In my opinion, instead of stretching POSIX by returning EACCES, a better way to isolate FUSE mounts would be to make them invisible to other users. This has been discussed before, first in 2005 with a patch to add "private mounts" to Linux and later in 2006 with a proposal for stat() to return a fake stat structure for FUSE mounts. However, both times the proposals were rejected in favor of using the more general namespace support along with shared subtrees to achieve isolated FUSE mounts.
Unfortunately, while namespaces and shared subtrees are quite powerful, they have not seen widespread adoption, and userspace support for them is limited to some basic command primitives that don't do much on their own. While there is a PAM namespaces module, it's tailored to giving users isolated /tmp directories.
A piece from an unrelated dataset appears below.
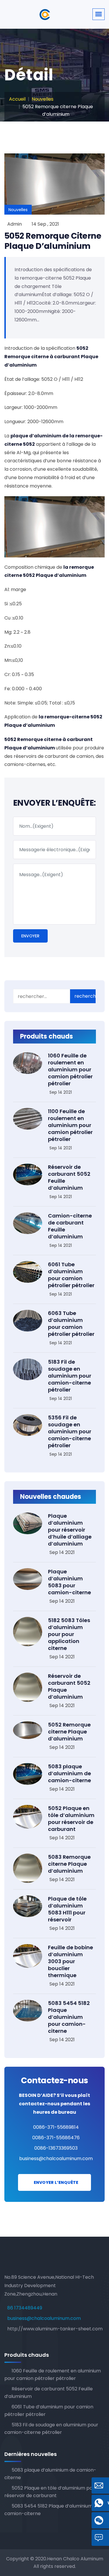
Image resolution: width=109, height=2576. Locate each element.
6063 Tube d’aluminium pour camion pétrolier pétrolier (71, 1323)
So, I wrote a very simple C program called with-fuse. with-fuse takes a command as its argument and executes that command with gid fuse and in an isolated mount namespace. Any mounts and unmounts performed inside the private namespace are invisible to the rest of the system. At the same time, mount and unmounts performed in the global namespace are immediately visible inside the private namespace. with-fuse can be safely installed setuid-root to give users on the system a means of using FUSE without affecting other users.
Example:
$ with-fuse /bin/sh
$ sshfs ...
$ exit
For with-fuse to work, the following command must be run at system boot (for example, from /etc/rc.local):
mount --make-rshared /Note that with-fuse creates a per-process namespace, not a per-user namespace. That means that the mounts created in one with-fuse namespace will not be visible in another with-fuse namespace, even if both namespaces are owned by the same user. Therefore, the user may wish to run a terminal multiplexer like GNU Screen inside his with-fuse namespace, in order to share the namespace among several shells:
$ with-fuse screen
To ensure that users only use FUSE from within a with-fuse namespace, /dev/fuse should be owned by group fuse and have 660 permissions. No user should be a member of group fuse, as with-fuse will take care of granting that GID.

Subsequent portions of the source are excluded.